• WHAT TO WORK ON
What is needed here is every line of the records that includes "computer".

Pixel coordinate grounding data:
+---+

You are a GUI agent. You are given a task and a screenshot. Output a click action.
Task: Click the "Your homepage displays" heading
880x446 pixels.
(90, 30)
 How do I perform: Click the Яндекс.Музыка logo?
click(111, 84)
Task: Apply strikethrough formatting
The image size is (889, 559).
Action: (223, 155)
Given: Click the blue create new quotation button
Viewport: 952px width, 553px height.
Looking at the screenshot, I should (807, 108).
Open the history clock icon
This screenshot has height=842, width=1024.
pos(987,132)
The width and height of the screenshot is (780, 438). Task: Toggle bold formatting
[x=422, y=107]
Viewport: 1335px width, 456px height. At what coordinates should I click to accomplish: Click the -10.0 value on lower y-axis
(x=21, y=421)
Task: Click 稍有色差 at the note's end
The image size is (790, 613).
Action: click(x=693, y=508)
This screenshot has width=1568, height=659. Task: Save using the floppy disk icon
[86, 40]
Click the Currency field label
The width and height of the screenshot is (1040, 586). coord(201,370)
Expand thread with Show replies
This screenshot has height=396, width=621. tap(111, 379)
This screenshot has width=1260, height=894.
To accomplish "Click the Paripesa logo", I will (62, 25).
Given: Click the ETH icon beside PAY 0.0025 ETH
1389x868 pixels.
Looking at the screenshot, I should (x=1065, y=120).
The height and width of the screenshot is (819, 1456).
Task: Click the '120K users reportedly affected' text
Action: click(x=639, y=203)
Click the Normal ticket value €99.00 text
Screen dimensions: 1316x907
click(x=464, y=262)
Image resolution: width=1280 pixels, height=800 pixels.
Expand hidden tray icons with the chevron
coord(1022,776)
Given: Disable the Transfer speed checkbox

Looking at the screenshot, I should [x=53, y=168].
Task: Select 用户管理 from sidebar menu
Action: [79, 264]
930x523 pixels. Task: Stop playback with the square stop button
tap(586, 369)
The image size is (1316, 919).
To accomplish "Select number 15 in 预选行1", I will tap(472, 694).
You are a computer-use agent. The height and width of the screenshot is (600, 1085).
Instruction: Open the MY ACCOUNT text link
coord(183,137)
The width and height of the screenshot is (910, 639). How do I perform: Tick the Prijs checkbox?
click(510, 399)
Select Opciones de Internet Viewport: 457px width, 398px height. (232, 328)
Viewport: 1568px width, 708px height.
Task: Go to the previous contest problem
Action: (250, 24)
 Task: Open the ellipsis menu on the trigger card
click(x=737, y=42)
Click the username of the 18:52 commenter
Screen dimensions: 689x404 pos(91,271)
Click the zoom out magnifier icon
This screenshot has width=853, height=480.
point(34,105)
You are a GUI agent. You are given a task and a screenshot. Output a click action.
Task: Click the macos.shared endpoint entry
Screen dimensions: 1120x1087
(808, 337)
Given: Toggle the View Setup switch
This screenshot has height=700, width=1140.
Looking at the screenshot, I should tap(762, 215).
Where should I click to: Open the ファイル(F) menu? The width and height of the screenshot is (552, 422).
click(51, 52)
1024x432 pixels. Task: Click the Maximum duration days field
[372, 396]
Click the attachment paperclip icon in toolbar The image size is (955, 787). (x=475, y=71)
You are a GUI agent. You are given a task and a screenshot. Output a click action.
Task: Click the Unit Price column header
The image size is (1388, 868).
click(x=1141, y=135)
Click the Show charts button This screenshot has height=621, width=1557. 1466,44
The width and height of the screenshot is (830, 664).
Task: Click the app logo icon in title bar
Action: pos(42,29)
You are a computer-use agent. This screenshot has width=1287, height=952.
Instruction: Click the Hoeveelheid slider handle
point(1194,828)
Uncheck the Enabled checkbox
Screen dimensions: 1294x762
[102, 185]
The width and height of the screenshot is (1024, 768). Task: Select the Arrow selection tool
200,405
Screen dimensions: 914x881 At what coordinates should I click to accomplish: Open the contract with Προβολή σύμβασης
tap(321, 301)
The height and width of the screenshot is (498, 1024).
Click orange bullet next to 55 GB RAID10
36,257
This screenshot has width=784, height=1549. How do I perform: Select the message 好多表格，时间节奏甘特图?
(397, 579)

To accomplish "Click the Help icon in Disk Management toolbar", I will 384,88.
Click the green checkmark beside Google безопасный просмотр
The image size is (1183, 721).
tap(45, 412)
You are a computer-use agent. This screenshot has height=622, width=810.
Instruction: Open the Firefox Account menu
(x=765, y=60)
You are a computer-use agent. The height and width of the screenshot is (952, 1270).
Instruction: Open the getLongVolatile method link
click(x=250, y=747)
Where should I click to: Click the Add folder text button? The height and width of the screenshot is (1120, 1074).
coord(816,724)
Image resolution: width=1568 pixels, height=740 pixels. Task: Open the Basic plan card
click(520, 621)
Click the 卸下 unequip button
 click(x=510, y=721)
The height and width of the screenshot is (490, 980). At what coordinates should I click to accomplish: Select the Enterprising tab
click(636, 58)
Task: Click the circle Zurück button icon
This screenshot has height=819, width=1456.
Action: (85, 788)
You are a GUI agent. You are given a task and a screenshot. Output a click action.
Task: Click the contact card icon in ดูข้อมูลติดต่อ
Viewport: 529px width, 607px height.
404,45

+---+

• RESPONSE AREA
You are a computer-use agent. The height and width of the screenshot is (600, 1085).
You are a computer-use agent. This screenshot has width=1287, height=952.
You are a computer-use agent. This screenshot has height=622, width=810.
You are a computer-use agent. The height and width of the screenshot is (952, 1270).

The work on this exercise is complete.